§ **Short problem A**: In the passage about Mr. Reesink's work history below, in what year did he buy a trailer near the Bohemian Grove?
§ **Short problem B**: Write the next part of the passage about Mr. Reesink's work history below, starting after its final sentence.

--- Begin Reading passage ---

Mr. Reesink was born and raised in San Francisco, California. In the 1970s, he began working as a butcher and station cook for the Bohemian Club. 5 Mr.
Reesink also worked for the Bohemian Grove every summer. In 2000 he bought a trailer near the Bohemian Grove so that he would have a place to stay while working there during the summer months. Mr. Reesink continued working for the Bohemian Club and the Bohemian Grove until 2003 when he began to suffer from a blood clot in his left ankle. He was declared permanently disabled by the Social Security Administration as of April 4, 2004, and he began receiving monthly disability benefits of approximately $1,700 in March 2006. Mr. Reesink was unable to continue working for the Bohemian Club and the Bohemian Grove as a result of his disability. Petitioners' wages decreased from $45,470 in 2002, to $24,671 in
2003, $10,105 in 2004, $3,776 in 2005, and zero in 2006. Moreover, Mrs. Reesink did not earn any wages during 2004, 2005, and 2006.

--- End Reading passage ---
--- Begin Source material ---

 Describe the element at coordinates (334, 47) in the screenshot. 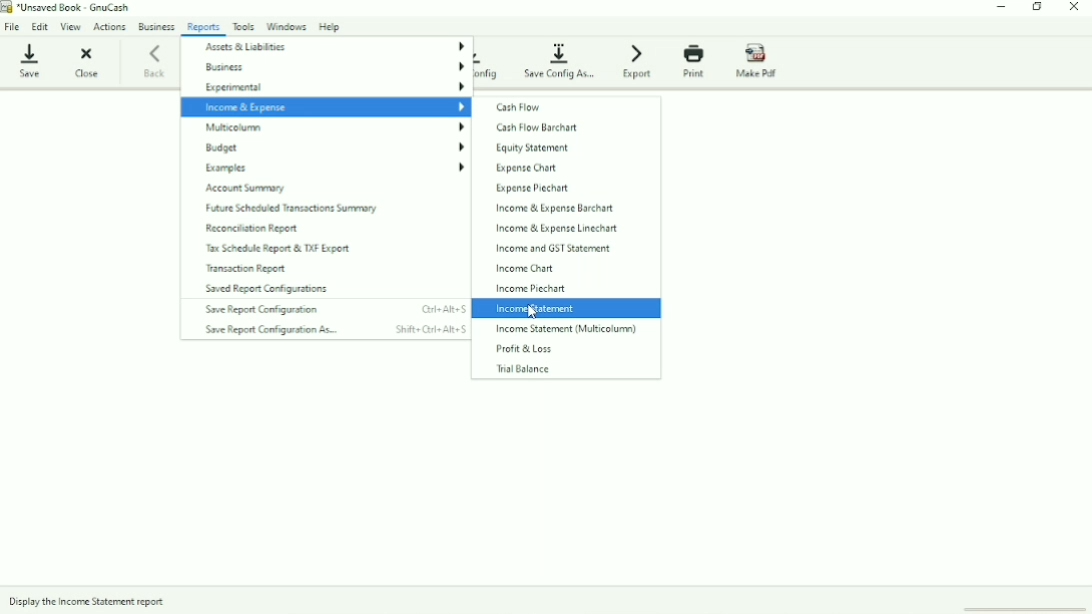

--- End Source material ---

§ **Response A**: He bought it in 2000.

§ **Response B**:
I. The Reesink Brothers In 1985 brothers Patrick and Michael Reesink purchased a six-unit apartment building (apartment building) on 38th Avenue, San Francisco, California, from their parents. Each acquired a 50% tenancy in common ownership interest in the building. And that concludes our record of civil behavior between the two brothers. At trial Mr. Reesink accused Michael Reesink of attacking and strangling him on several occasions as well as poisoning him by pouring cleaning fluid into his drinking water. Conversely, Michael Reesink stated at trial that Mr. Reesink has left him "holding the bag" on several occasions while Mr. Reesink went out to have a "real, good, fancy time". At some time after reviewing the financial statements for the apartment building, Mr. Reesink determined that Michael Reesink had been stealing money from him.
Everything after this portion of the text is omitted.